Allah-u Zülcelâl nusret ve inayetine çok ihtiyacımız var. Rabbimiz bu ayet-i kerimede Allah’ın yardımına kavuşmanın çaresini göstermiş: “sabır ve namaz.”
Cüneyd-i Bağdadi kuddise sırruh namazda aklına bir düşünce gelirse namazını yeni baştan kılardı.
Alimler, bize salih amel ve ibadetlerin nasip olması için, bedenimizi sadece helal lokma ile beslemenin önemini ifade etmişlerdir.

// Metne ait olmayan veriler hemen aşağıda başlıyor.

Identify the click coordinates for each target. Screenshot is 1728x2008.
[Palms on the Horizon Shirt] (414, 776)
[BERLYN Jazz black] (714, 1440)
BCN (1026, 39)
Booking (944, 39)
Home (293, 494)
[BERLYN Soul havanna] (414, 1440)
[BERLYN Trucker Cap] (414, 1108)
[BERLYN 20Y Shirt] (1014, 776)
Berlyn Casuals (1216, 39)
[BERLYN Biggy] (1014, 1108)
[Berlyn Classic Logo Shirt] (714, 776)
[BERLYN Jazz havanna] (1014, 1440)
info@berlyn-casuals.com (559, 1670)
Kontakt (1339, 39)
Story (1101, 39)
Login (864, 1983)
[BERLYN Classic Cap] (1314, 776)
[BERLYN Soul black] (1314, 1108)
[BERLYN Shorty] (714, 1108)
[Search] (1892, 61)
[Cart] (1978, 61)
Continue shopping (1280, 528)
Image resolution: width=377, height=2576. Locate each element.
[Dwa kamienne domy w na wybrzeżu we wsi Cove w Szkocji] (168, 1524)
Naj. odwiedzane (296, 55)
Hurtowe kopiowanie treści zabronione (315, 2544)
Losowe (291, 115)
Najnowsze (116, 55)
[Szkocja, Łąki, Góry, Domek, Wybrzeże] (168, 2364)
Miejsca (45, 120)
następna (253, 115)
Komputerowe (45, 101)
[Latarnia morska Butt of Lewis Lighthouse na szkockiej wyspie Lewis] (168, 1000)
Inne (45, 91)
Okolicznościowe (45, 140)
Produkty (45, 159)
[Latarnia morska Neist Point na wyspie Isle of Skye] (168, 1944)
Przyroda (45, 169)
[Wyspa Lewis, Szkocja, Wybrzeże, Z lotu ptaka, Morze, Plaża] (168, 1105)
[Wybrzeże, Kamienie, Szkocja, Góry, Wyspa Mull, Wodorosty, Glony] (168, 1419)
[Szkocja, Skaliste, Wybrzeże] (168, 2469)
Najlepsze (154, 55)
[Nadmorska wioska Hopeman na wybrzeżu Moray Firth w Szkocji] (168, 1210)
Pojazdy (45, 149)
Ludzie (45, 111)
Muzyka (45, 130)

Namazı kılarken, adet ve alışkanlıkla değil, ne yaptığımızın şuurunda olarak, önem vererek kılmaktır.
Sabır ve Namazla Yardım İsteyin
Allah-u Zülcelâl bir ayet-i kerimede şöyle buyurmaktadır:
“Sabır ve namaz ile Allah’tan yardım isteyin. Şüphesiz ki o, huşû sâhibi olanlardan başkasına elbette ağır gelir. Huşû sâhipleri hakîkaten Rab’lerine kavuşacaklarına ve O’na rücû edeceklerine inanırlar.” (Bakara, 45-46)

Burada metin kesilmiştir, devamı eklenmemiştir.